AIM OF THE EXERCISE :: Restate word for word, and only, the lines that extend from the line containing "Choose the 1H timeframe" through the end of the records below.
==================================================
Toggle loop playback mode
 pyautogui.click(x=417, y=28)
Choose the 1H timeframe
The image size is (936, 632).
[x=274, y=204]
==================================================
RESPONSE ::
Choose the 1H timeframe
The image size is (936, 632).
[x=274, y=204]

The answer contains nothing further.